Webb Pierce, another Hayride favorite, hired Sovine to front his band, brought him to Nashville and got him a deal with Decca Records. His 1955 duet with Goldie Hill, “Are You Mine?,” jumped into the country charts’ Top Fifteen. The following year, Sovine and Pierce’s rollicking version of George Jones’ “Why Baby Why?” went all the way to number one. The duo’s 1956 follow-up, “Little Rosa,” reached number five, as did the record’s flip side, Sovine’s solo “Hold Everything (Till I Get Home).” With a double-sided hit under his belt, Sovine accepted the Grand Ole Opry’s invitation to join as a regular cast member that year. He soon realized that the Opry’s requirement to appear there every weekend was more liability than asset and he up and quit. Joining the popular all star road show, the Phillip Morris Caravan, Sovine toured relentlessly throughout the remainder of 1950s.

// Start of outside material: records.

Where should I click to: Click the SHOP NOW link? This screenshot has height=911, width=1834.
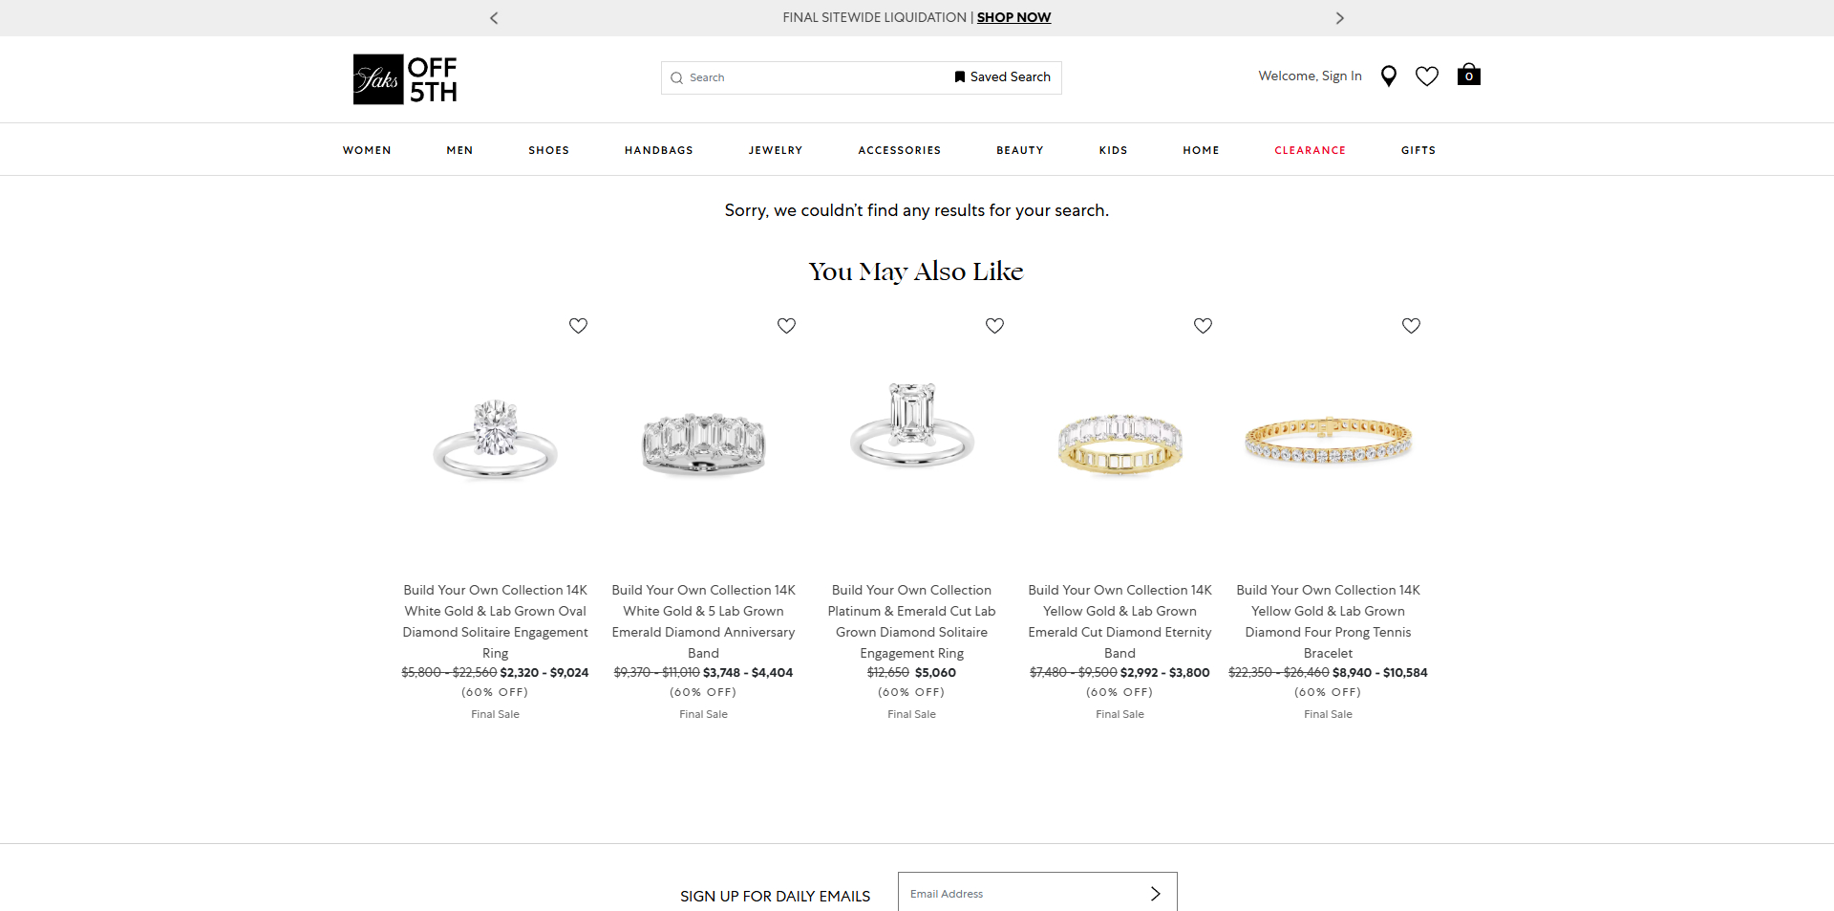coord(1013,17)
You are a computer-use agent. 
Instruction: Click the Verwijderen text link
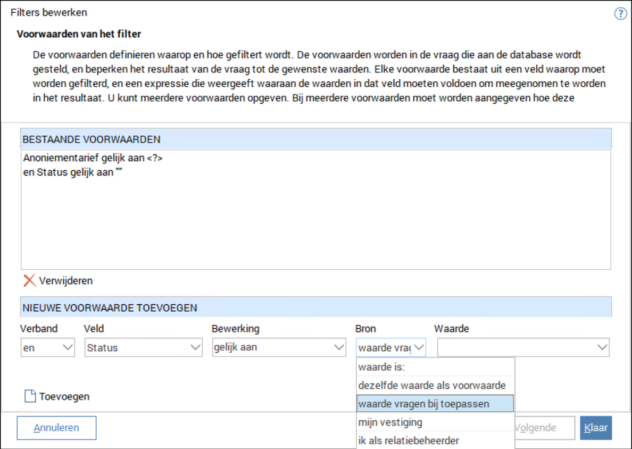pos(65,280)
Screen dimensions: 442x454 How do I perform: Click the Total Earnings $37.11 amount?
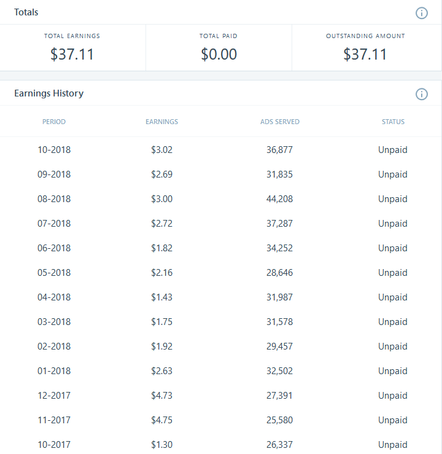click(x=72, y=54)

At Decca, he was unable to repeat his earlier chart success and they cut him loose in ‘59. Sovine signed with Starday Records in ‘61 but didn’t produce a hit until 1964’s “Dream House for Sale.” Clearly the singer had not yet found his niche but that would soon change. While the truck driver had appeared in country music as early as 1939, with Ted Daffan’s “Truck Drivers Blues,” it was Dave Dudley’s tough, Benzedrine fueled 1966 hit “Six Days on the Road” that explosively re-invigorated interest in the subject. By December of that year, even the New York Times published an article titled, “Meet a New Folk Hero, the Truck Driver.” Soon, others like Red “The Bard of Bakersfield” Simpson and eye-patch wearing New Englander Dick Curless began cashing in on the craze at Capitol Records, but ultimately it was Sovine’s sentimental recitations that came to dominate — and epitomize — the genre. With his very first trucking song, 1966’s “Giddy-up Go,” Sovine nailed it. The single raced to number one and stayed there an impressive six weeks, even crossing over to the pop chart. His next foray into the genre, “Phantom 309,” easily sailed into the Top Ten.

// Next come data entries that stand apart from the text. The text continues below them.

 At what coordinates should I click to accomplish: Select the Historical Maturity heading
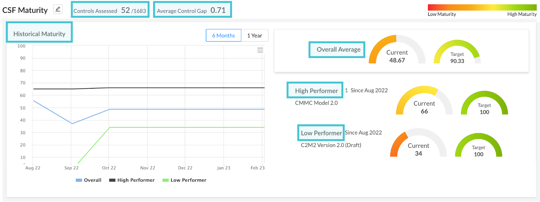coord(39,34)
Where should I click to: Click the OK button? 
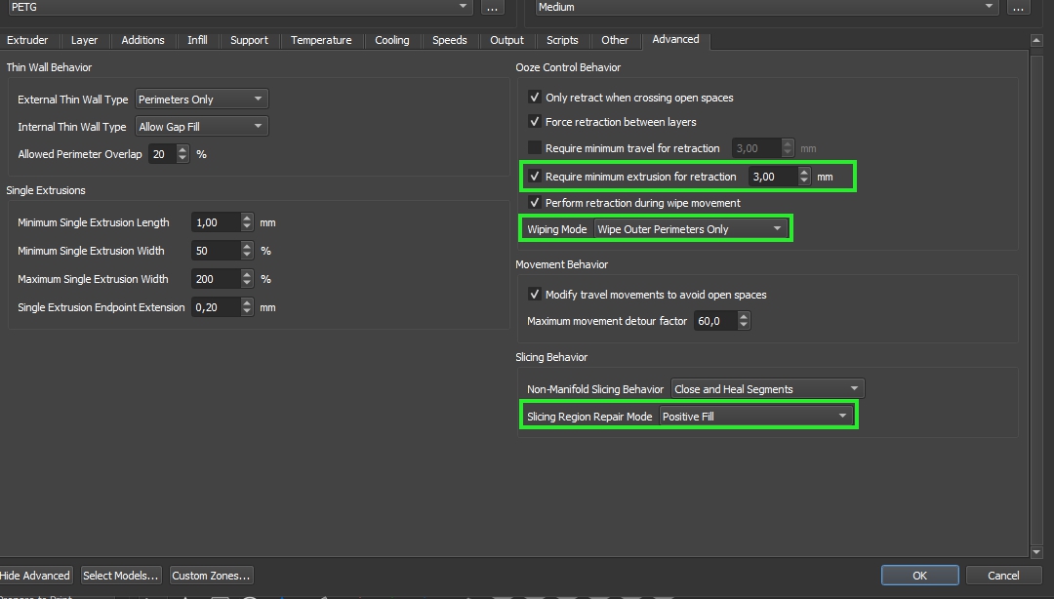(919, 576)
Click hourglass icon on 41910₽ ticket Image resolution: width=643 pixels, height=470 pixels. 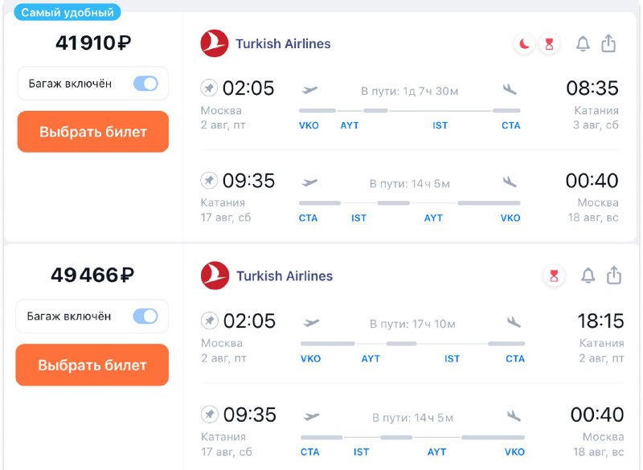[x=550, y=44]
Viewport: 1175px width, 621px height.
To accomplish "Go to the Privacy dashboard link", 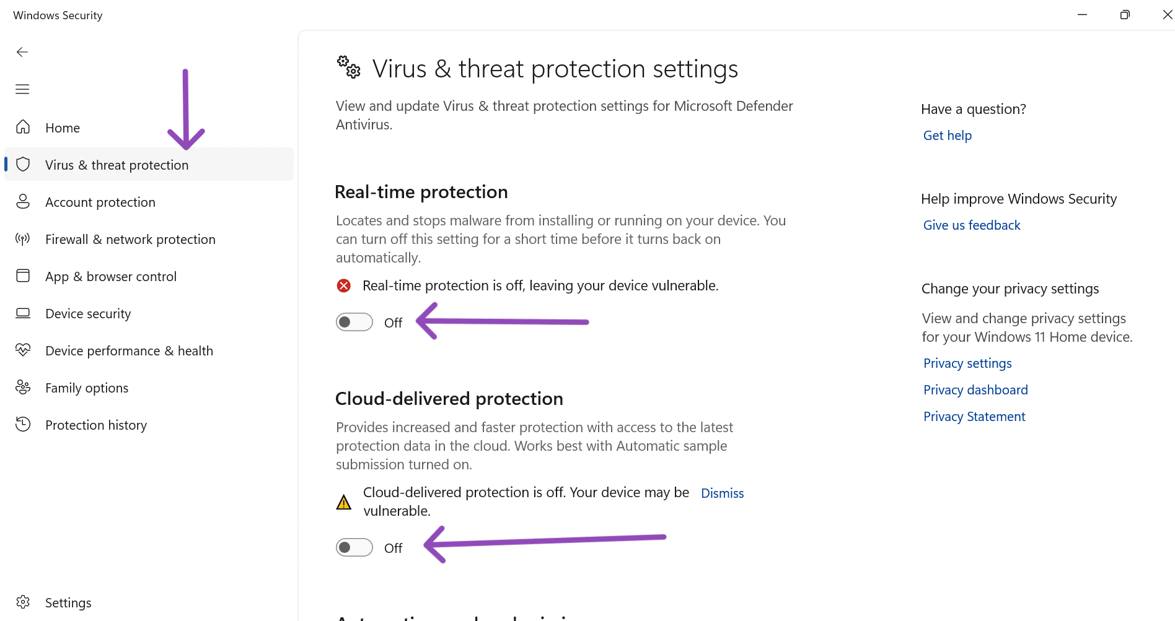I will pyautogui.click(x=975, y=390).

But it was 1975’s tear-jerker, “Teddy Bear,” that really did it for him. With a CB chattering, bedridden, juvenile invalid as protagonist, the number was maudlin to the point of being corny but resonated powerfully with the record buying public. In the US, it topped the Hot Country charts, reached number forty in the Billboard 100, and topped the charts in the UK. Sovine, after almost forty years in the business, was riding high and the next five years were the most active and rewarding of his career. Audiences gorged on Sovine’s narratives and he cranked out equally sentimental numbers like “Little Joe” (in which a trucker loses his eyesight and seeks solace from faithful canine) and “The Little Family Soldier” (wherein a brave child endures abuse from drunken parents).

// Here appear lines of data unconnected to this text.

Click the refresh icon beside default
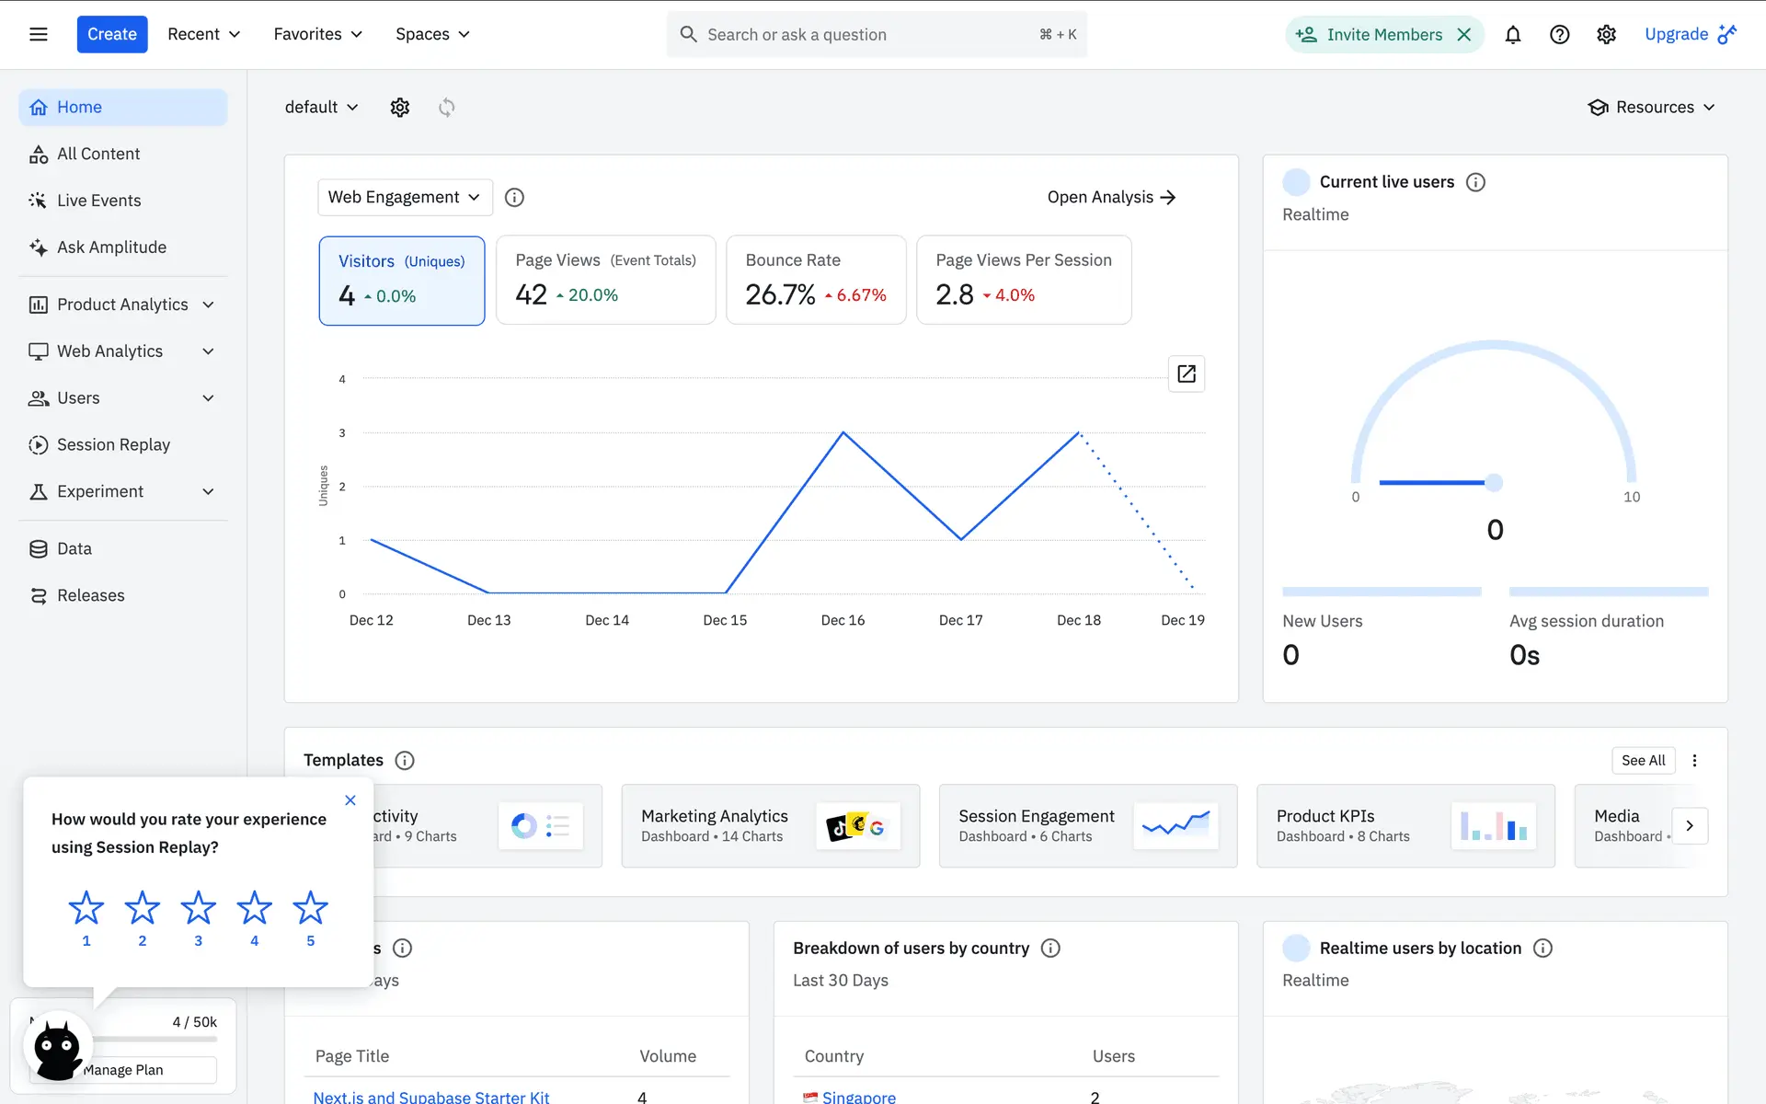 [x=447, y=108]
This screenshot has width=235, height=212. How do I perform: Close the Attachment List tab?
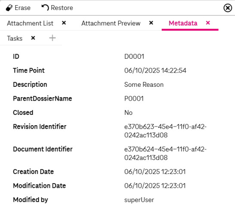coord(64,23)
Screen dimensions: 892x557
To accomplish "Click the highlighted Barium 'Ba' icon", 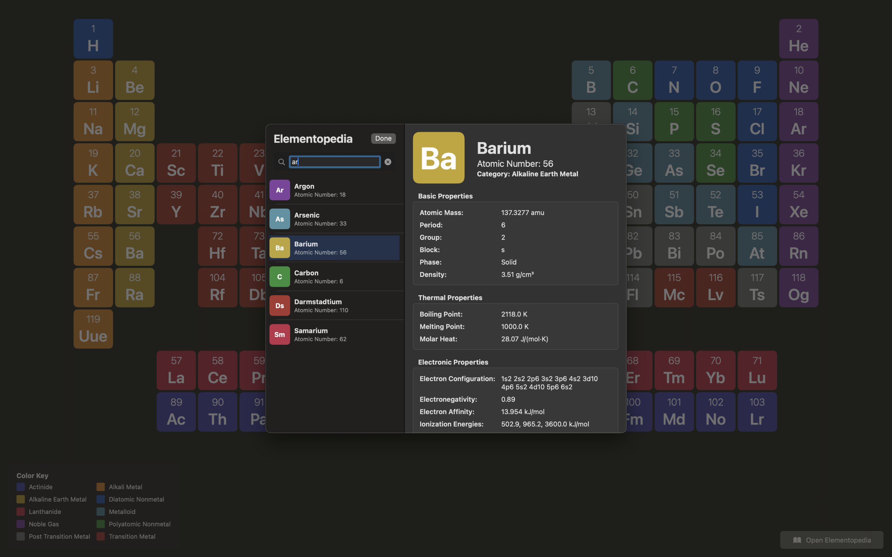I will (279, 248).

While Sovine’s remarkable recorded output — over 300 releases — yielded only a handful of major hits, his golden strain of corn ultimately made him a household name. Sovine kept working the road right up until the end, suffering a heart attack while at the wheel of his van while driving through Nashville on April 4, 1980. Injuries sustained in the ensuing crack-up hastened his death a few days later, supplying a tragic, if weirdly appropriate, coda to Sovine’s long, storied career.